Problem 1 — L-shaped bathroom

Set up. We are splitting the L into two rectangles, summing the areas, then multiplying by the tile rate.

(i) Plan: Area = rectangle 1 + rectangle 2. Rectangle 1 = 4 × 3 = 12 m². Rectangle 2 = 1.5 × 2 = 3 m².

(ii) Total area = 12 + 3 = 15 m².

(iii) Cost = 15 × $52 = $780.

Problem 2 — Pool with semicircular end

Set up. We are decomposing into rectangle + semicircle, summing, then multiplying by the cover rate.

(i) r = 6 ÷ 2 = 3 m.

(ii) Rectangle = 12 × 6 = 72 m². Semicircle = ½ × π × 3² = ½ × 9π = 4.5π = 14.137... m². Total = 72 + 14.14 = 86.14 m² (to 2 d.p.).

(iii) Cost = 86.14 × $24 = $2,067.36.

Problem 3 — Garden with pond

Set up. We are subtracting the pond area from the square, then finding the number of seed bags needed.

(i) Plan: Area_grass = square − circle. Square = 8² = 64 m². Circle = π × 1.5² = 2.25π = 7.0685... m².

(ii) Grass = 64 − 7.07 = 56.93 m² (to 2 d.p.).

(iii) Bags needed = 56.93 ÷ 25 = 2.277... → round UP to 3 bags, because 2 bags would only cover 50 m², which is not enough to seed the full lawn.

Problem 4 — Trapezoidal block

Set up. We are applying A = ½(a + b)h to a real block of land, then valuing it.

(i) a = 18, b = 26, h = 32. Formula: A = ½(a + b)h.

(ii) A = ½(18 + 26) × 32 = ½ × 44 × 32 = 704 m².
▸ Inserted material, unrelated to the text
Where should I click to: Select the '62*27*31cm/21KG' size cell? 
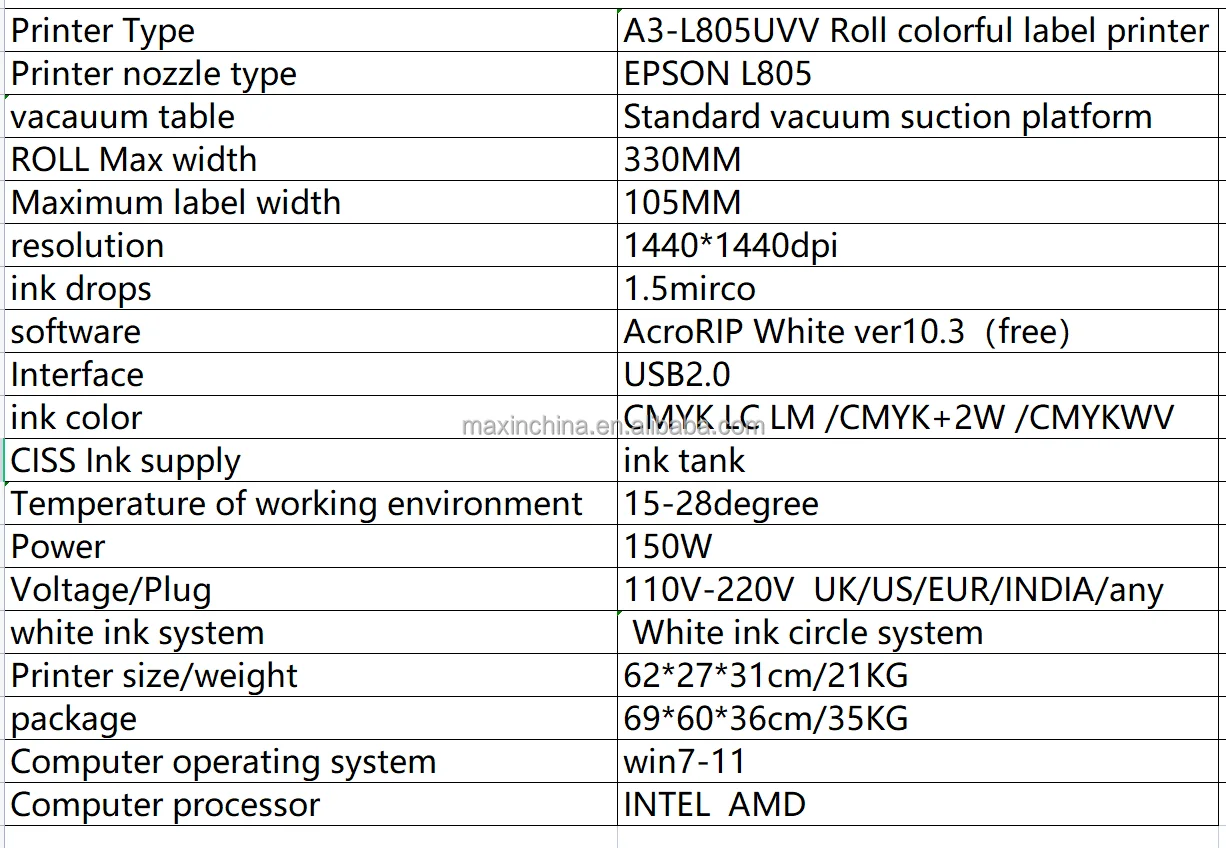[x=766, y=676]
(iii) Value = 704 × $1,850 = $1,302,400.

Problem 5 — Athletics oval

Set up. We are recognising that two equal semicircles make one full circle, summing rectangle + circle, then dividing by the mow rate.

(i) Two equal semicircles of radius 30 m combine into one full circle of radius 30 m.
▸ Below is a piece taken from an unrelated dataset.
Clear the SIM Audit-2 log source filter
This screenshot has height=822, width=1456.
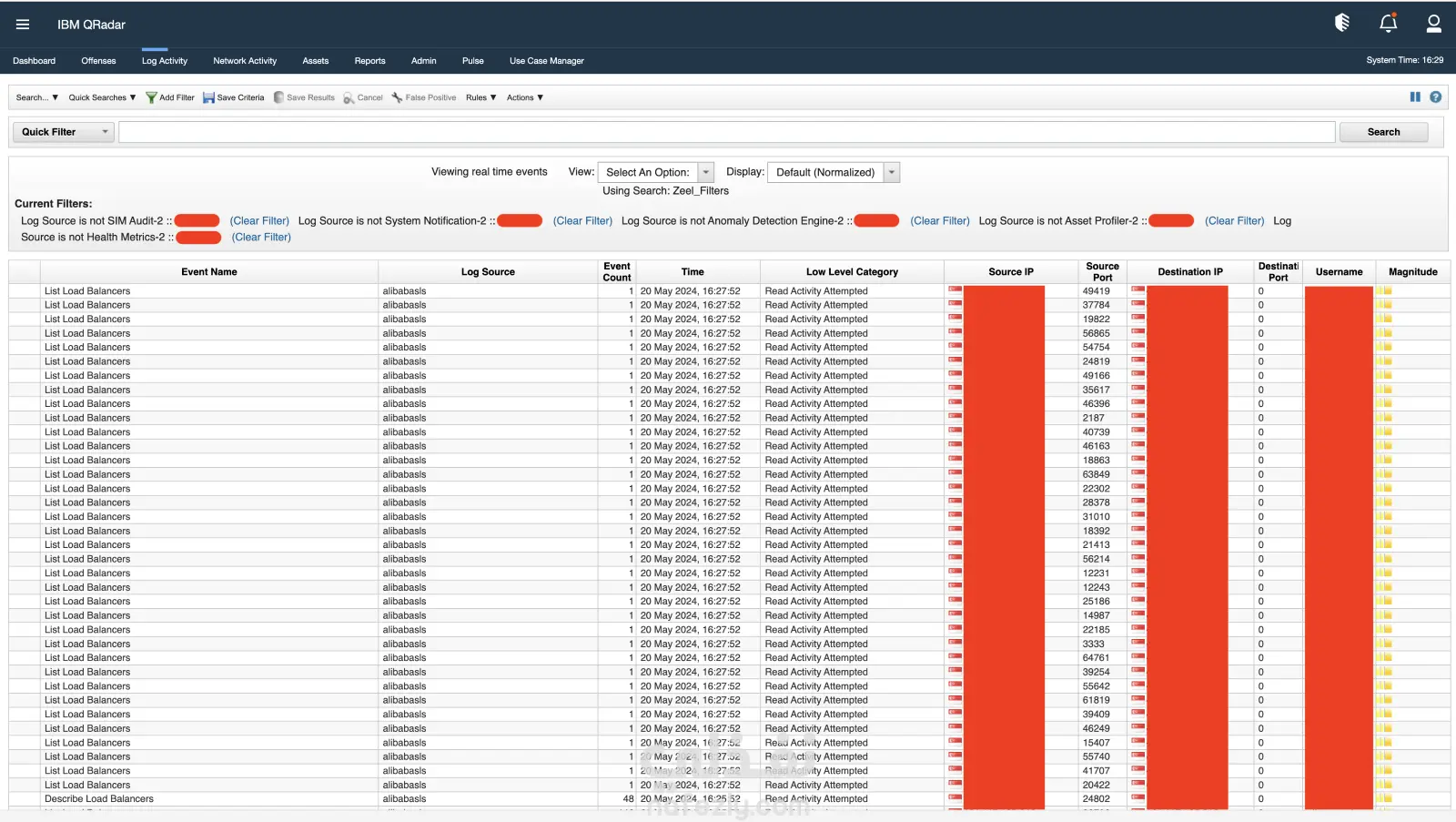pos(259,221)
(ii) Rectangle = 100 × 60 = 6000 m². Circle = π × 30² = 900π = 2827.43... m². Total = 6000 + 2827.43 = 8827.43 m² (to 2 d.p.).

(iii) Hours = 8827.43 ÷ 800 = 11.034... hr. Decimal part: 0.034 × 60 = 2.05 min → round UP to 3 min. Total ≈ 11 hours 3 minutes. (Marking note: rounding to "11 hours 2 minutes" is acceptable if the unrounded value is carried through. The key is rounding UP, not down, when the question demands full coverage.)